-- Directions --
Copy the lines starting with the one that contains "Open Widget Details in sidebar" and going on through the one that contains "[x=434, y=607]", swapping "hamburger" for "navigation" and leaving everything else as it is.

-- Data for this exercise --
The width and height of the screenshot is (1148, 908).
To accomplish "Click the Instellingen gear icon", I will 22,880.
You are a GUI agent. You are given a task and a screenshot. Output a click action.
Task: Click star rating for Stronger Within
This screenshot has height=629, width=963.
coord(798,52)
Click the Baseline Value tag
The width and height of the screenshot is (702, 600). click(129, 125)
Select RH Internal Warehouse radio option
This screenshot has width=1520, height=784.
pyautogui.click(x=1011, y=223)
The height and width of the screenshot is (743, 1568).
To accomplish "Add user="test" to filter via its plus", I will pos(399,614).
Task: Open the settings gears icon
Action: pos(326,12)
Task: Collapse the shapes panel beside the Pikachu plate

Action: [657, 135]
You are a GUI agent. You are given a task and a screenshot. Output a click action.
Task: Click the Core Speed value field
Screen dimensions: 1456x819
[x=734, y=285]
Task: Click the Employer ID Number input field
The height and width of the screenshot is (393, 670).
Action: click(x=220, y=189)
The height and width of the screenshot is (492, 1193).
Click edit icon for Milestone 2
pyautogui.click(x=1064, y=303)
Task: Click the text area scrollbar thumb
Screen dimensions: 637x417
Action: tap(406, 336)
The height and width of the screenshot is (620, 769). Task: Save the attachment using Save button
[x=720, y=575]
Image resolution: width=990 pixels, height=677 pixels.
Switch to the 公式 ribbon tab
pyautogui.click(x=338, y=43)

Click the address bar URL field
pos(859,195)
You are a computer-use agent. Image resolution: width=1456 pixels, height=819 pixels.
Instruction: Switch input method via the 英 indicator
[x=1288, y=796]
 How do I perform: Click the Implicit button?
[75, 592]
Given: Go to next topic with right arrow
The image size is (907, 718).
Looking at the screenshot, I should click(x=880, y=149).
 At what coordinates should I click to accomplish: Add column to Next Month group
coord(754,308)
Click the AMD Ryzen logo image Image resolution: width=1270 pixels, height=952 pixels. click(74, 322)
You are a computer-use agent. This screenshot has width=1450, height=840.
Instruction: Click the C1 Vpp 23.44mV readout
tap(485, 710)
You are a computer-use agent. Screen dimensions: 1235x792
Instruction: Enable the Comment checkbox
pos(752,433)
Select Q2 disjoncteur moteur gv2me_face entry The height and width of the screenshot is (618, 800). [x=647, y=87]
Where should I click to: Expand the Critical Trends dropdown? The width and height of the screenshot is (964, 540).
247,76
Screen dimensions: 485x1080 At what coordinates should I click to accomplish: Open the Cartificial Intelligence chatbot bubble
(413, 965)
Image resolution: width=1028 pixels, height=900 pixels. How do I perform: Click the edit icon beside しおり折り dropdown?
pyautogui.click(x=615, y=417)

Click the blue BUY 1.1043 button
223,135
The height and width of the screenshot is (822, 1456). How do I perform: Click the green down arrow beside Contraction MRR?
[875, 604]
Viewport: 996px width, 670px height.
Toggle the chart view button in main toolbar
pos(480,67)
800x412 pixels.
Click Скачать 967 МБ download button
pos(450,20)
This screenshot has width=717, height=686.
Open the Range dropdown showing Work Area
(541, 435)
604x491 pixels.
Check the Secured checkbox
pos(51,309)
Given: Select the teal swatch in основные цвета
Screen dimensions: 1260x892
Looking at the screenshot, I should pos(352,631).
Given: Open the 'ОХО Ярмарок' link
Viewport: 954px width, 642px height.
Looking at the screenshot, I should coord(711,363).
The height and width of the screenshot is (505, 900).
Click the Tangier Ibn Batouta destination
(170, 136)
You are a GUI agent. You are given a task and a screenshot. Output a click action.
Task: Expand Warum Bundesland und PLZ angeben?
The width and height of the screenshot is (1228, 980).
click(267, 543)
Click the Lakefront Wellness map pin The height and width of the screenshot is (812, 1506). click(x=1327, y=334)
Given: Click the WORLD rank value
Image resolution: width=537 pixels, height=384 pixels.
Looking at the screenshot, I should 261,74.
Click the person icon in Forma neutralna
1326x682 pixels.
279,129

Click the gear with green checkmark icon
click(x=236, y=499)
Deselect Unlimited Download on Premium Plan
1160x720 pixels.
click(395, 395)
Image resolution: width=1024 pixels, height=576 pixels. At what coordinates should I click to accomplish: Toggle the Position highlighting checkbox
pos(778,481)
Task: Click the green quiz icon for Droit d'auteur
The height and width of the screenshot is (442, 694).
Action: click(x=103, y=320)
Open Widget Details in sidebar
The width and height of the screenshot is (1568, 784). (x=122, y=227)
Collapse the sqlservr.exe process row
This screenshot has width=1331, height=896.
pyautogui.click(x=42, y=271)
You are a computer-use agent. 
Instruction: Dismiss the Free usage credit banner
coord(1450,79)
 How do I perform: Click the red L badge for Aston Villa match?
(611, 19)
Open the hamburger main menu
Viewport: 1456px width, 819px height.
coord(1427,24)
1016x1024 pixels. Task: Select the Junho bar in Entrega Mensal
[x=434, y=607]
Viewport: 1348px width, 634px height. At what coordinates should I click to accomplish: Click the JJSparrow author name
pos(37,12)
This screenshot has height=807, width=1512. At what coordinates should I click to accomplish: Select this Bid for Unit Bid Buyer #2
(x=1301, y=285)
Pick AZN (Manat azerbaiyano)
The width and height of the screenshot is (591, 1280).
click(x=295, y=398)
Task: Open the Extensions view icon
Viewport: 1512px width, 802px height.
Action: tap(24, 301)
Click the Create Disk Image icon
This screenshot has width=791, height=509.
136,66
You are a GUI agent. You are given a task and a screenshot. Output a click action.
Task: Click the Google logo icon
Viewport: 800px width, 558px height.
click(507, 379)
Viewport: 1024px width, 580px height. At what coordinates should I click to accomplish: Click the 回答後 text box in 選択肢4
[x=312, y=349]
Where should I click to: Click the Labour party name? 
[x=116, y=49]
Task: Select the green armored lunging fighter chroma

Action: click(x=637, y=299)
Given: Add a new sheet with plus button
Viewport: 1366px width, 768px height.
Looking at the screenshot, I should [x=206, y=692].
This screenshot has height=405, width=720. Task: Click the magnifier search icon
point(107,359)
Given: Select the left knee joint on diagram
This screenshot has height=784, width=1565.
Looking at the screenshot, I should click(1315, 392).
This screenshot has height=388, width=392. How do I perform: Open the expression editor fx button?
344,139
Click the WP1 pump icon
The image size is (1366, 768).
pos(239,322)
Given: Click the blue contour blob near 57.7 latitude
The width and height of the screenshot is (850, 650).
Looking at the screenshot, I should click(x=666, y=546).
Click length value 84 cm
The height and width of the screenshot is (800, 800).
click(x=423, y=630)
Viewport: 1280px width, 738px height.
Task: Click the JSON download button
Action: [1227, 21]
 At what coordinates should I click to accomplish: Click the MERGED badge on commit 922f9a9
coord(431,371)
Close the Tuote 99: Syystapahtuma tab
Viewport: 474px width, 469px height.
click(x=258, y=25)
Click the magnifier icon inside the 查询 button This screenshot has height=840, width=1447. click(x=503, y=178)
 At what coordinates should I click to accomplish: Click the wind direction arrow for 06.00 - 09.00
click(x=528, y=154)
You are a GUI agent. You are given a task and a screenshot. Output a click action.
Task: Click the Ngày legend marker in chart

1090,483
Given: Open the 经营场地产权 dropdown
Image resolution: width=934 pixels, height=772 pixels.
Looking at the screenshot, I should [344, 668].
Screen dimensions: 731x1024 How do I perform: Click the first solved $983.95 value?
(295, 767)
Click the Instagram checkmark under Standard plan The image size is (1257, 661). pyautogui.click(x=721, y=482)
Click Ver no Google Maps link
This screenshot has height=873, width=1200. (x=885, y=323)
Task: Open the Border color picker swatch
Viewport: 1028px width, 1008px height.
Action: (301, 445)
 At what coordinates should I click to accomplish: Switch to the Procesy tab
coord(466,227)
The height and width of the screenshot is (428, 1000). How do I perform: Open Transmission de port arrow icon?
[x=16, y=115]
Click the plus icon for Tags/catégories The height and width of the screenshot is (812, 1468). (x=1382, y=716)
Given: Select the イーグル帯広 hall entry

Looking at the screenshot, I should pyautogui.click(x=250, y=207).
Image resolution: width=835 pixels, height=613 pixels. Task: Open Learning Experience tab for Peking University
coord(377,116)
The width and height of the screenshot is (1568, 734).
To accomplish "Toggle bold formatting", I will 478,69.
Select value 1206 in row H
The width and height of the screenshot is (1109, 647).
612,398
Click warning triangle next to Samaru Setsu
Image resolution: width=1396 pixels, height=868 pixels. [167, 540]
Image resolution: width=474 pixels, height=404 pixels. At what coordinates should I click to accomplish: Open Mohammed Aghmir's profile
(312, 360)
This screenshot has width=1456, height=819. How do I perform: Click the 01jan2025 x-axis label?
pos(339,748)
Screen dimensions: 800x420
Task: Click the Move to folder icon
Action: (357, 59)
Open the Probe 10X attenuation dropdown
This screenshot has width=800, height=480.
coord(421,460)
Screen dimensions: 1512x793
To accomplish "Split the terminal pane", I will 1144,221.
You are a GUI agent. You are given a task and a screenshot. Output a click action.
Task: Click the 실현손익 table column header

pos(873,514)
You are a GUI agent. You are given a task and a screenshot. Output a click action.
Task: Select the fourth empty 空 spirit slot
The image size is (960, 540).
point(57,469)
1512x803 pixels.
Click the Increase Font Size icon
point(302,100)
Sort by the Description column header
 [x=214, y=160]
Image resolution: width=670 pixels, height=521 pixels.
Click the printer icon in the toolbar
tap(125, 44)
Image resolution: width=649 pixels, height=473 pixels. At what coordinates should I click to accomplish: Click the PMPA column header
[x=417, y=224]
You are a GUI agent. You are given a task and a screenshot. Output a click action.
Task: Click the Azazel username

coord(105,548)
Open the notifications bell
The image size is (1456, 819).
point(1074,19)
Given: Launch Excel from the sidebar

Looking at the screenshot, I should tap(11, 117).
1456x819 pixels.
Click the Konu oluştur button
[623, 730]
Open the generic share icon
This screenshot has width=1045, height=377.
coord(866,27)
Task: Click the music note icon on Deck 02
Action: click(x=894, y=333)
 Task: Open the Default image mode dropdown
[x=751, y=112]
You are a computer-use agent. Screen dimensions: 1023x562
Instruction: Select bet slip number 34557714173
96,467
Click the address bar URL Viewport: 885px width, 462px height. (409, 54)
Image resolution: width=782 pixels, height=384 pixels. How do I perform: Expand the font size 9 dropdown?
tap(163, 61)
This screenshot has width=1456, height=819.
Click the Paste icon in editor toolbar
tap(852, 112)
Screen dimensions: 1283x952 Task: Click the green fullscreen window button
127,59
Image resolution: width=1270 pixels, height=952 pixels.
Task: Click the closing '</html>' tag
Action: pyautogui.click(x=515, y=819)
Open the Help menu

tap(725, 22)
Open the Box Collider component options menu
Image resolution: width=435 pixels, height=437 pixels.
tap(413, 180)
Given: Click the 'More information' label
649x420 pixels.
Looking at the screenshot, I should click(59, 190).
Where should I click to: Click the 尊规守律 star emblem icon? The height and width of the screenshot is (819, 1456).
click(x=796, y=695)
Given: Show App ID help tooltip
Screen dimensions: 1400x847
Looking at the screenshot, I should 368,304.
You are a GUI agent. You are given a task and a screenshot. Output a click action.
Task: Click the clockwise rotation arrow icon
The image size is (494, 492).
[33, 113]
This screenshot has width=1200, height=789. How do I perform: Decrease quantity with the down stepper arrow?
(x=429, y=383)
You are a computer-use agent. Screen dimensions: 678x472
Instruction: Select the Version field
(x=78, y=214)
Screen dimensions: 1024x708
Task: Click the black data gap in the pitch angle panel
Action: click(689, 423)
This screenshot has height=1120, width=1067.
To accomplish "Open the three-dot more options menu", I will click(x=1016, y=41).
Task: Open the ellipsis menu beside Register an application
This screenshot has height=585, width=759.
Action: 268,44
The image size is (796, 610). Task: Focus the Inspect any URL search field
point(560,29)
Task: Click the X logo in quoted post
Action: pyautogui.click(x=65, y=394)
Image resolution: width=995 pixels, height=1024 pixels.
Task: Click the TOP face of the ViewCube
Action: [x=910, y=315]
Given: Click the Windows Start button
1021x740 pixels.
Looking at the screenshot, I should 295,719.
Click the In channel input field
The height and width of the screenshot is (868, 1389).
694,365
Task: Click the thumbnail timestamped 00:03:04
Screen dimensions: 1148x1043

-- Result for this exercise --
Open Widget Details in sidebar
The width and height of the screenshot is (1568, 784). (x=122, y=227)
Collapse the sqlservr.exe process row
This screenshot has width=1331, height=896.
pyautogui.click(x=42, y=271)
You are a computer-use agent. 
Instruction: Dismiss the Free usage credit banner
coord(1450,79)
 How do I perform: Click the red L badge for Aston Villa match?
(611, 19)
Open the navigation main menu
Viewport: 1456px width, 819px height.
coord(1427,24)
1016x1024 pixels. Task: Select the Junho bar in Entrega Mensal
[x=434, y=607]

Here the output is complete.